* Challenge
Pick up the circuit-board toner-transfer instructions below where they stop, and carry them on in the same voice.

* Passage to read
If
you only have an ink jet printer just print out your patterns onto
a sheet of inkjet or plain paper paper, then take this to a
copy place and make a photocopy of it on coated glossy inkjet
paper
(see the material list at the bottom of the page) The
thicker the
ink deposit the better. Print as dark as you can without getting
foggy
areas. Be careful with your printed photo paper and do not
get
finger
prints or dust on it. A dedicated folder works well here as well.
Update:
The quality of your toner print makes a big difference. The thicker
the
print the better the etch will resist the traces and stick
to the copper board. Photo copiers seem to work best in my
experience.
Hold the print up to a bright light . If you see
through it
it's not thick enough. Darken the settings until it starts to fog
the print then back off one click.
Cut out your
paterns
and leave about an 1/8th inch border all around.
Now
heat up your clothes iron while you prepare the
board(s)
Update:
The cotton setting on old irons is usually fine. For modern irons
linen may work best. The paper backing usually gets yellowed from heat
on my boards. On my 60's iron "linen" is too hot.
Cut
the copper
clad board to whatever size you need and file the edges smooth. I
File
at a 45 degree angle on both sides of the board to slightly round
off
the edge when the copper was cut, otherwise the iron may not make
full
contact with the edge of the board. Using the file makes the
board
more "finished" as well. I use a table saw to cut my boards
but
this is an expensive tool. I use it for other things so it's
justified.
Scoring with a razor knife works but it's too clumsy and
inaccurate for
me. A hack saw will work as well.
Take
some #0000 steel wool and polish
the copper side of the board well. The copper should be very
shiny everywhere, corners and
all. Make sure the corners are good and shiny. Did I mention the
corners?

* Records provided
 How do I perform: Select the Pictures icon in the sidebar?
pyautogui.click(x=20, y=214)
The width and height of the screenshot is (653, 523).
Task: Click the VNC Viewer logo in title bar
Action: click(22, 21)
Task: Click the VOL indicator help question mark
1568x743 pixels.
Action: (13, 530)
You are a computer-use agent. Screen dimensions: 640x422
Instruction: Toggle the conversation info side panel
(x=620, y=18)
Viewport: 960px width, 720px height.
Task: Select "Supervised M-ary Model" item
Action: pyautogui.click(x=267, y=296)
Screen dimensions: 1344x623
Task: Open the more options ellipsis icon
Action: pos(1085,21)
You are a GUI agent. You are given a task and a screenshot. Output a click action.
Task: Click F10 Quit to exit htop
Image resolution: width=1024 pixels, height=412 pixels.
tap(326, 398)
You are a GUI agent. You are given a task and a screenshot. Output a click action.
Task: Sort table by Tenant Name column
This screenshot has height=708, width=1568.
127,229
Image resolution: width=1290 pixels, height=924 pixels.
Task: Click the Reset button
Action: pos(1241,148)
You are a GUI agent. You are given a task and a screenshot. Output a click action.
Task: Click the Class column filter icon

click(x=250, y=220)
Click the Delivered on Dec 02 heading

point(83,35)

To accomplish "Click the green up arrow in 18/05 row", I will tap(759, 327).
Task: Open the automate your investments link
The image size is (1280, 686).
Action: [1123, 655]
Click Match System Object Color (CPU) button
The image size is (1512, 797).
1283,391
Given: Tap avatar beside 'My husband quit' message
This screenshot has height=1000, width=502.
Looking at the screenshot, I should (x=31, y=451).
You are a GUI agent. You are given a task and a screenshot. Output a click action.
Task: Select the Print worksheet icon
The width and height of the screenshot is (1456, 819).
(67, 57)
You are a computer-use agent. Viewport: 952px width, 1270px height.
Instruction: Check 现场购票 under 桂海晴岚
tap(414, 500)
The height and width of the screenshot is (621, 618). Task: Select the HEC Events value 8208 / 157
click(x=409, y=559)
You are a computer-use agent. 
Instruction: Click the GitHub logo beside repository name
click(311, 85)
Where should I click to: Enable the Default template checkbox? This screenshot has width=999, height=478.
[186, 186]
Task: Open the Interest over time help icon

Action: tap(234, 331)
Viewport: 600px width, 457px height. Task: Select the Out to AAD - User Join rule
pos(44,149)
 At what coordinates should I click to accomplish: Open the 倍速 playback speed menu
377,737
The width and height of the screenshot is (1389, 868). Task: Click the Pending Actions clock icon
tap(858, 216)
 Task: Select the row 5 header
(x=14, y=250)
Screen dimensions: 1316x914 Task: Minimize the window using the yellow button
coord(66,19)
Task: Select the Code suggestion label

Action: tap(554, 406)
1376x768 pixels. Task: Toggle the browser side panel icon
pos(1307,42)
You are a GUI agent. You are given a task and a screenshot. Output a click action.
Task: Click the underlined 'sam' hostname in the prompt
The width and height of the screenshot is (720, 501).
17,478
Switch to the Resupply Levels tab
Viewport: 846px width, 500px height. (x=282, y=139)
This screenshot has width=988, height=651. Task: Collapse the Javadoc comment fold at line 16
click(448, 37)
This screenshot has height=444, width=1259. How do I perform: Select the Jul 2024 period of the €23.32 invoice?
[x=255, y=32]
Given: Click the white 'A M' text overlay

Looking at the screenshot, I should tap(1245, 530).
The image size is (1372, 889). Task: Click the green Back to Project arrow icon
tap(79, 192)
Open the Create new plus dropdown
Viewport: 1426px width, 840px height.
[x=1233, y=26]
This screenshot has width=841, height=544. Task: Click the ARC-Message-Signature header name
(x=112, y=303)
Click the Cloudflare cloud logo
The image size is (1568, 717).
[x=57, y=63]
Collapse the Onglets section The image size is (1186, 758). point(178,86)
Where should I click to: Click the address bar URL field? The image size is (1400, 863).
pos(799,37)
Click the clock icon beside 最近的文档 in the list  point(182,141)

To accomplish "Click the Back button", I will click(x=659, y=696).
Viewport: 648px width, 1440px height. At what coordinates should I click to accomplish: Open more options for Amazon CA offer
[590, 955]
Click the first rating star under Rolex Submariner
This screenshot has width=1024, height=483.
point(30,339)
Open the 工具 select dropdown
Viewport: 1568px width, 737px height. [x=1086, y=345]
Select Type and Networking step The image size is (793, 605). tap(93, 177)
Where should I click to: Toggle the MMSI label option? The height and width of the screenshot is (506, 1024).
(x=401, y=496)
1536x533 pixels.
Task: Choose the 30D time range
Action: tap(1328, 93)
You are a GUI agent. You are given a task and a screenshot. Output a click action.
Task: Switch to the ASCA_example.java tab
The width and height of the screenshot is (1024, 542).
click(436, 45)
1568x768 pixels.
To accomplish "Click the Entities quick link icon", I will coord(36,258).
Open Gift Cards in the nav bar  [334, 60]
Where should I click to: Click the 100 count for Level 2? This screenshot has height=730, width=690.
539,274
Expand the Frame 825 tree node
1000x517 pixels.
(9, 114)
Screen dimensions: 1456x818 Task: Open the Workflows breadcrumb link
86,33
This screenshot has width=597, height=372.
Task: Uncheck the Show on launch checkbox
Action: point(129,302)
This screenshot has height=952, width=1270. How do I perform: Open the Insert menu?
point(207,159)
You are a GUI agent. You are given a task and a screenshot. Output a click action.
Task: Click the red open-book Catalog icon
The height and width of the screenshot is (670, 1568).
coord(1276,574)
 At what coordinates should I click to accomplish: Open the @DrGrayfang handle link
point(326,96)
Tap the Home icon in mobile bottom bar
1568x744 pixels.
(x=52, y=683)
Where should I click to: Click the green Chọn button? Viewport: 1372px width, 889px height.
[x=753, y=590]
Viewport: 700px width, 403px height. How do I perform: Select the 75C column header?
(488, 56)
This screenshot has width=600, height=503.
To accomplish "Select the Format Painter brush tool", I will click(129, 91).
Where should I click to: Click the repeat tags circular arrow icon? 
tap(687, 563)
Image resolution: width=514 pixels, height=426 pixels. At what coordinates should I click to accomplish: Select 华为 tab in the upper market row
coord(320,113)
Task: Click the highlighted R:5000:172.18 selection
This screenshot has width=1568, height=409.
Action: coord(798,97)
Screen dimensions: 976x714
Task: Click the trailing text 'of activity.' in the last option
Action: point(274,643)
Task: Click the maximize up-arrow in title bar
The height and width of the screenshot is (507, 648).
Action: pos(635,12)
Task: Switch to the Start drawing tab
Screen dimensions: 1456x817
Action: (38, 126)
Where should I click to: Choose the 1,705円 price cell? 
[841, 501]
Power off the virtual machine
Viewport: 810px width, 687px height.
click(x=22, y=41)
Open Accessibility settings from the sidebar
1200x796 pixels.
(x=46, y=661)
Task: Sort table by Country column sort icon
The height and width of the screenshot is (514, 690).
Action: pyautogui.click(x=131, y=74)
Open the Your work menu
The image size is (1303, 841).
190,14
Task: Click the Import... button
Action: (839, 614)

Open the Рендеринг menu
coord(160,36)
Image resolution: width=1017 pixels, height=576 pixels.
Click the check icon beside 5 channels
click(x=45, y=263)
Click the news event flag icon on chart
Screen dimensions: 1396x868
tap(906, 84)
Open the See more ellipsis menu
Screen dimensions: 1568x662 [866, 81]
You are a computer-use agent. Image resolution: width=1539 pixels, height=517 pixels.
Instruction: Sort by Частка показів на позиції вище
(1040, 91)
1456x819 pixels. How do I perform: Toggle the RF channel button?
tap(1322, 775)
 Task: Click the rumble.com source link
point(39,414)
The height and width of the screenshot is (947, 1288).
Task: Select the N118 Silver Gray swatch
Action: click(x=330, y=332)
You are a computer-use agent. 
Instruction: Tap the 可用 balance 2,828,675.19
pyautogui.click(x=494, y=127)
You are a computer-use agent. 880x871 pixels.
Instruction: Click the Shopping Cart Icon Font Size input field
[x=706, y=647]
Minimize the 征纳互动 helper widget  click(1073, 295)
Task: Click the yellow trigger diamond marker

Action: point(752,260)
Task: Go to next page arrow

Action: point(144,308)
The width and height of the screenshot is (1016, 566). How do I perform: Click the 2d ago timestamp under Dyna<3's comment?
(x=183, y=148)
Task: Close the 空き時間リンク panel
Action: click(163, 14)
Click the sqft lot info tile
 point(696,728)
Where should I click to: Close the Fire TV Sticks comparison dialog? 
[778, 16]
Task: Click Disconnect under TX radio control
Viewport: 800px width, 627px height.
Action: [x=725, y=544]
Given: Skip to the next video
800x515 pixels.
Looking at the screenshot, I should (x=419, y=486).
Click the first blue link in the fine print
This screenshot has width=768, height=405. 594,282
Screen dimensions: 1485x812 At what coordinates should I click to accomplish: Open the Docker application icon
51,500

* Exercise response
Use a paper
towel or a known clean rag and wipe the board clean with Acetone,
Denatured
Alcohol or some kind of solvent. This removes the oil left behind from
the steel wool and your finger prints as well as the copper dust.. Don't touch the copper side of the board
from now on. Handle it at the edges only.

Place
your transfer on the board and hold down an edge with your free hand
while you place the hot iron on the transfer enough to tack it
down.
The heat will bond the toner enough so it won't move. Now place
the
whole iron over the transfer and press down for 5 seconds
or so.
This heats up the board and bonds most of the toner. Cover
the
whole board with the iron. When the whole board has been heated
move on.
Take the iron
tip and
press down on the corners of the paper. Use the
tip at a slight angle, enough angle so you get about
2 inches of
surface area to concentrate pressure to small areas of the board.
I
usually will alternate between heating up the whole board and
using the
tip to press the corners middle and edges down. Use as much
pressure as
you can while not sliding things around too much. I use a small
piece
of pine board to raise up the board off my work table.
Small
overlapping circles work well to cover every bit of the
board. The paper gets yellowed with heat.
This is how I know I've heated and worked over the board
enough.
Use
the board space wisely. If you can plan out your builds you will save
material by making a few transfers at once and on the same board.
Once
you get tired or bored ironing the transfer on (usually about 3
minutes or less)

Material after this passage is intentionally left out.